To do —
From the line containing "Task: Click the Fox News logo" to the final line of the material below, return every line exactly. Do not include pictures.

Source data —
=-=-=-=-=

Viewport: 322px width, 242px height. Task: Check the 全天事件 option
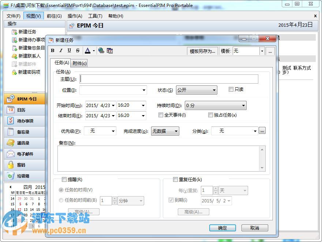(x=160, y=115)
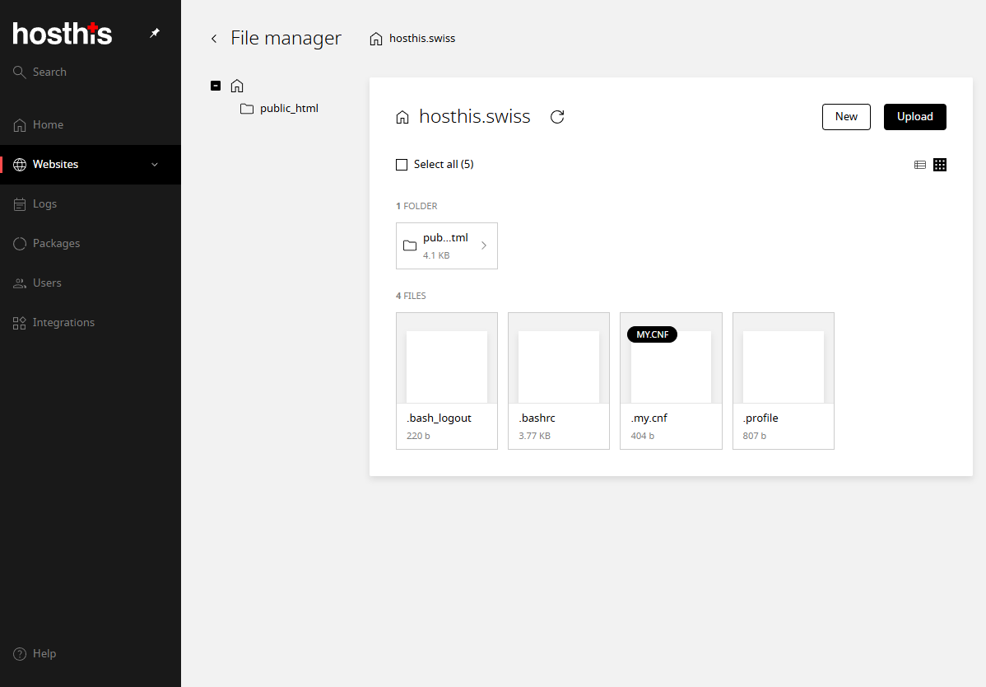
Task: Enable the Select all checkbox
Action: pos(401,164)
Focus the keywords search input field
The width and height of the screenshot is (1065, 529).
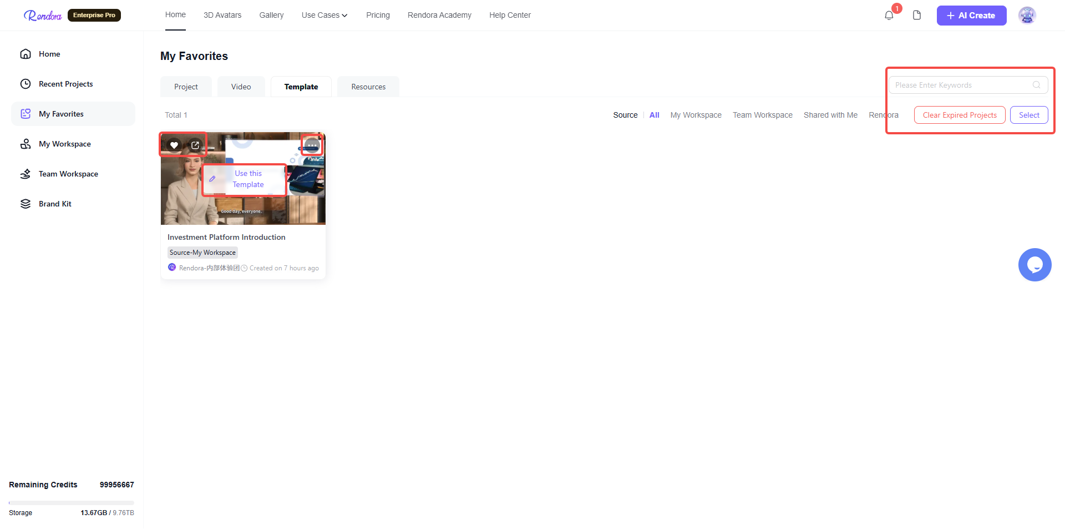[x=961, y=85]
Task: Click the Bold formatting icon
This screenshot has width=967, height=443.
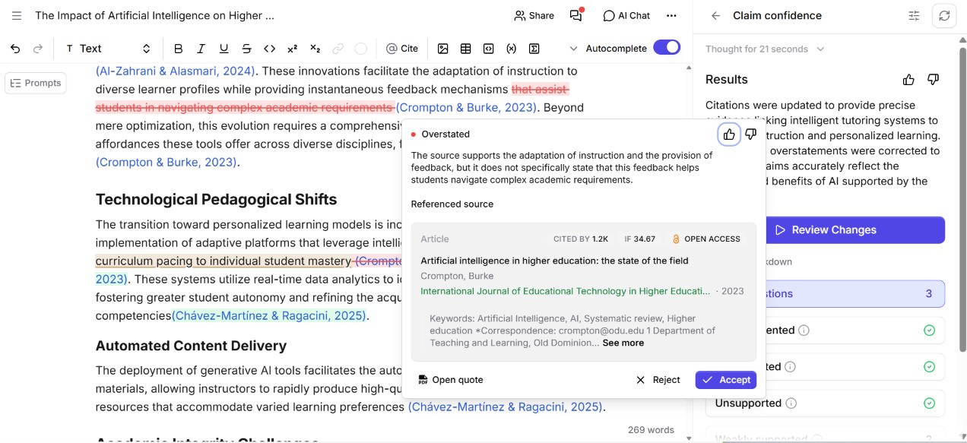Action: click(x=178, y=49)
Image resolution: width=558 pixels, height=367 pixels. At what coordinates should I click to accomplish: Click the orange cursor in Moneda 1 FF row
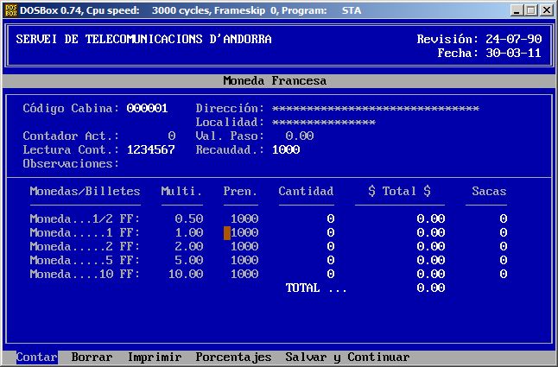[x=227, y=233]
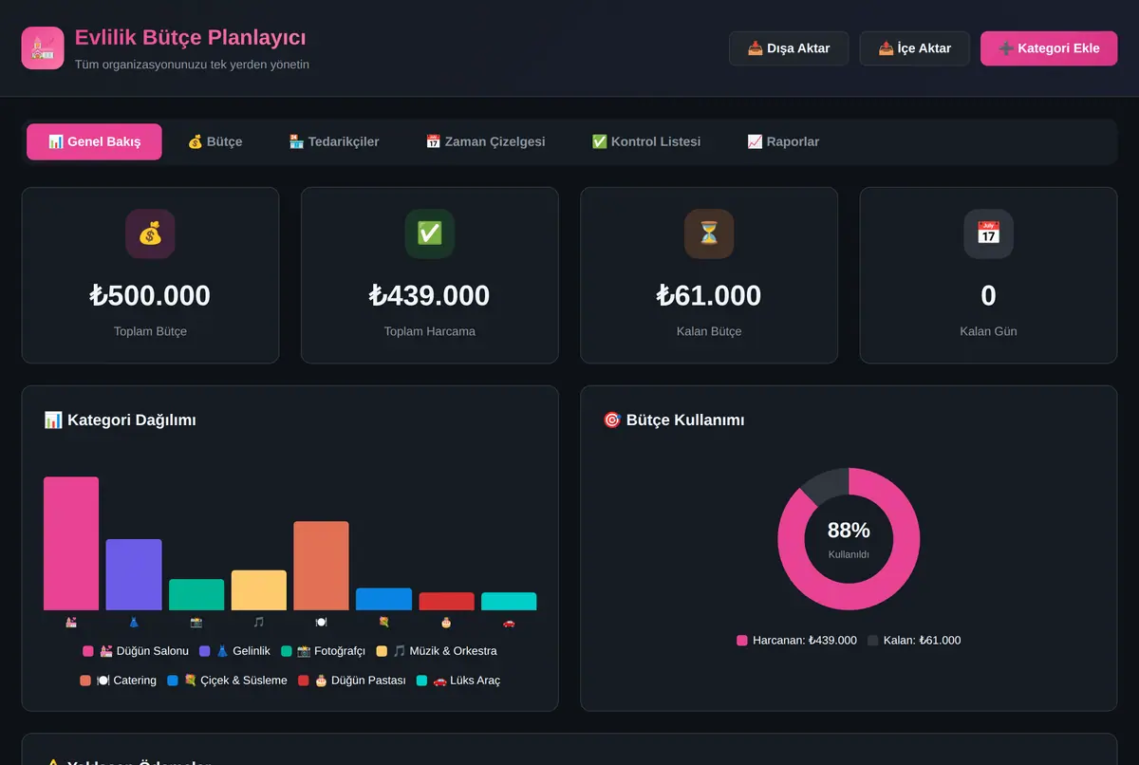Toggle the Catering legend entry
The width and height of the screenshot is (1139, 765).
pos(119,681)
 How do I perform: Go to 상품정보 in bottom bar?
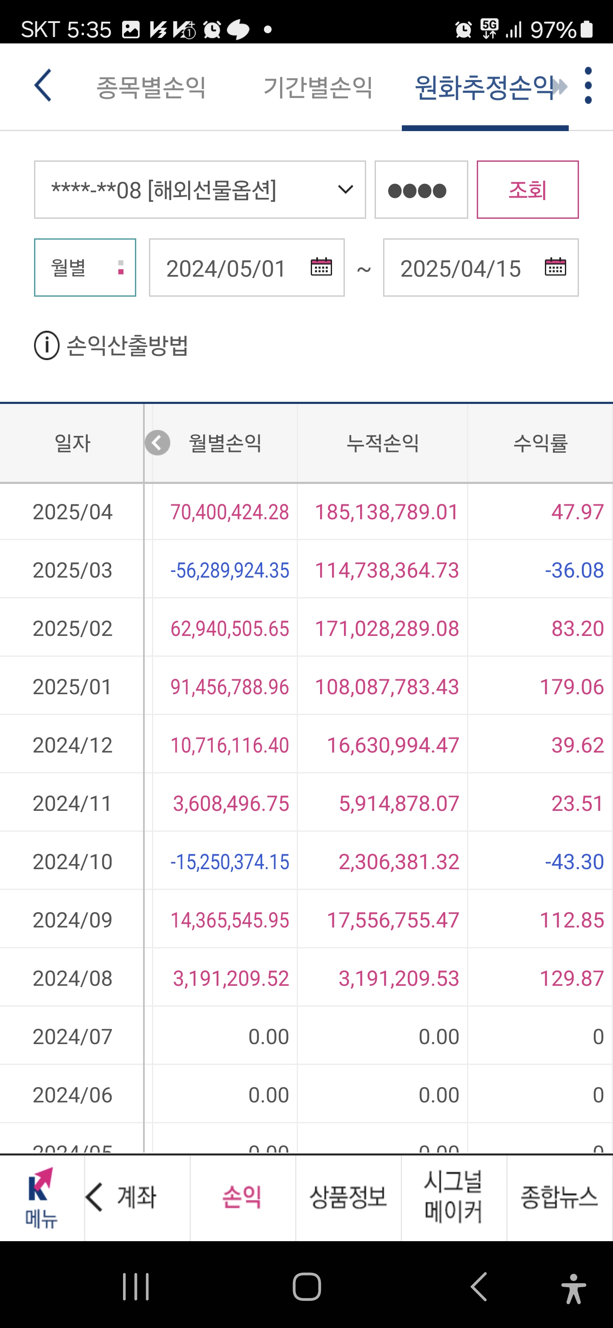click(349, 1197)
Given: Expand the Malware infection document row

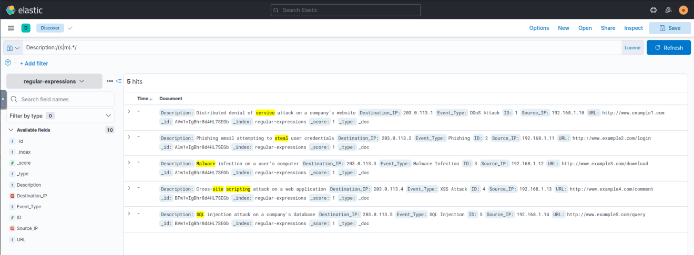Looking at the screenshot, I should tap(129, 162).
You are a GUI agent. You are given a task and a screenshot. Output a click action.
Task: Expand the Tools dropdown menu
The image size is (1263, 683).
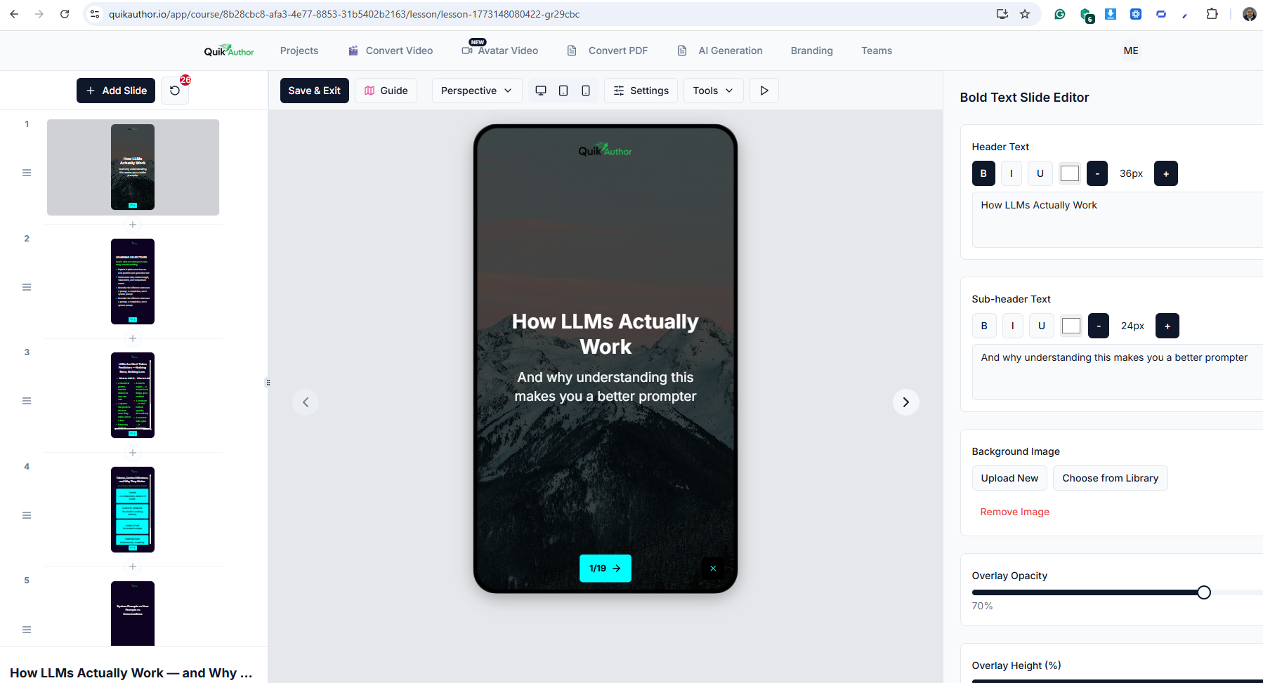coord(713,91)
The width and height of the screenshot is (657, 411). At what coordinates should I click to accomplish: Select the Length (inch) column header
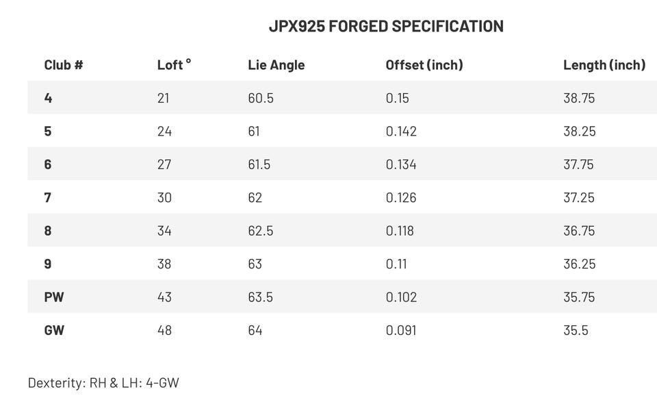pos(604,65)
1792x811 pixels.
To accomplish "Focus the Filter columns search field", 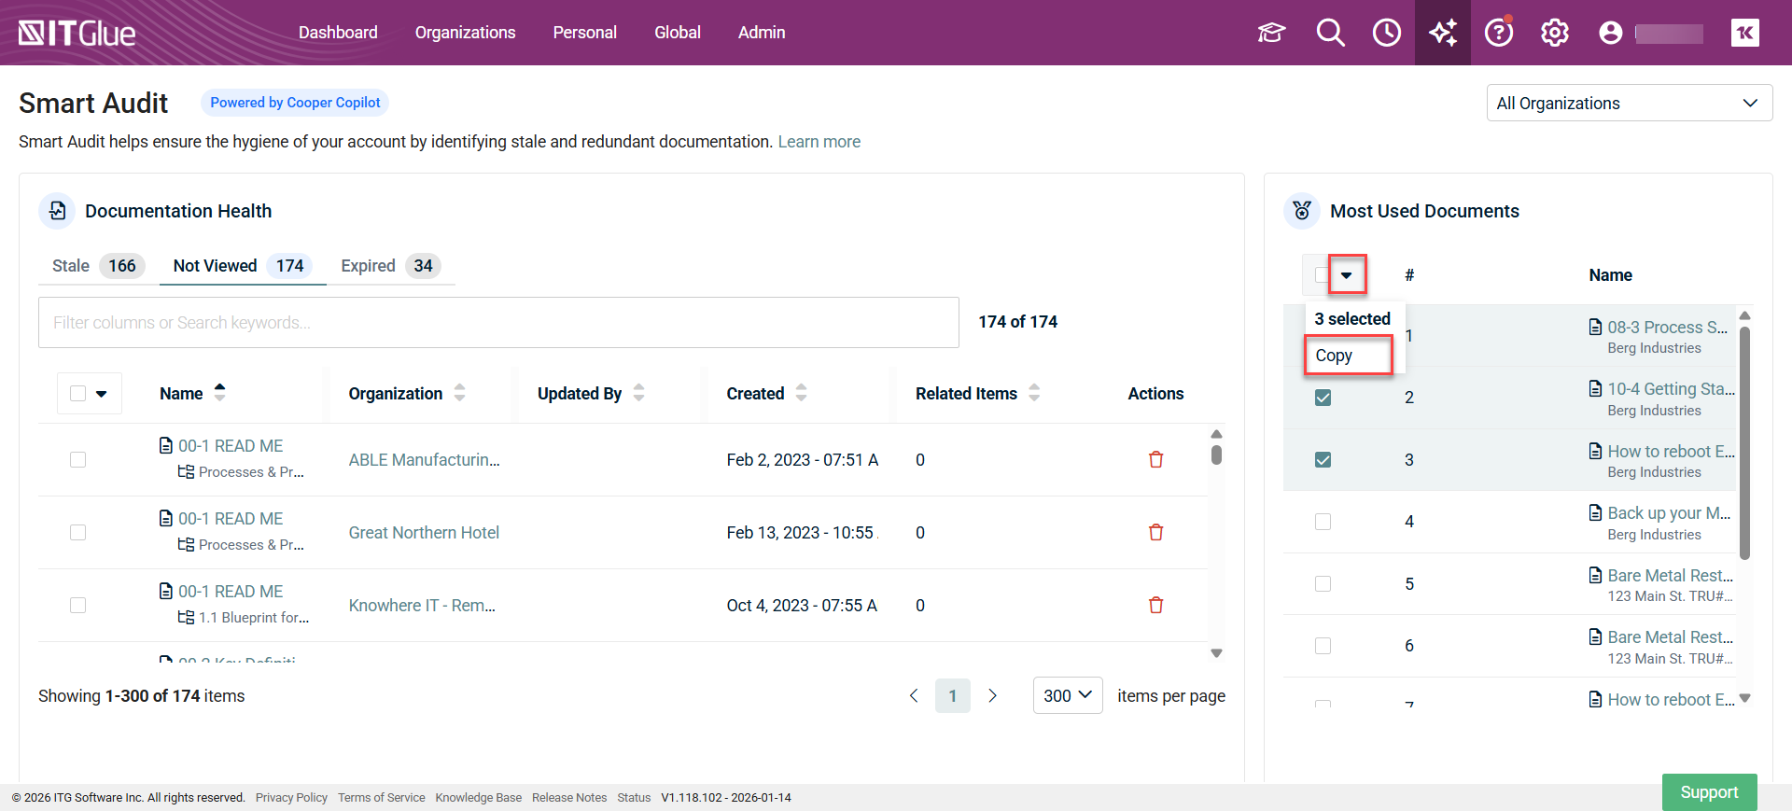I will [x=498, y=323].
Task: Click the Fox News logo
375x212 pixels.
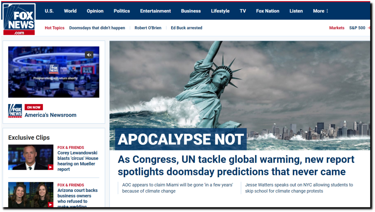Action: 19,19
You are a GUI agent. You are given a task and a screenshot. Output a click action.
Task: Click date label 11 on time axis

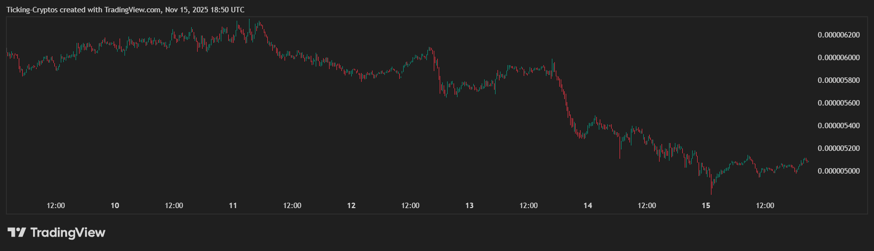233,206
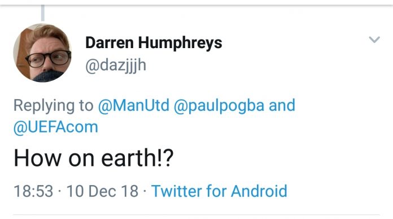Open Darren Humphreys' profile picture

[x=42, y=53]
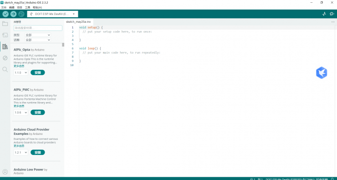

=-=-=-=-=

Output for this task —
Task: Click the Fox News logo
375x212 pixels.
Action: 19,19
You are a GUI agent. You are given a task and a screenshot. Output a click action.
Task: Click date label 11 on time axis

233,206
Open Darren Humphreys' profile picture

[x=42, y=53]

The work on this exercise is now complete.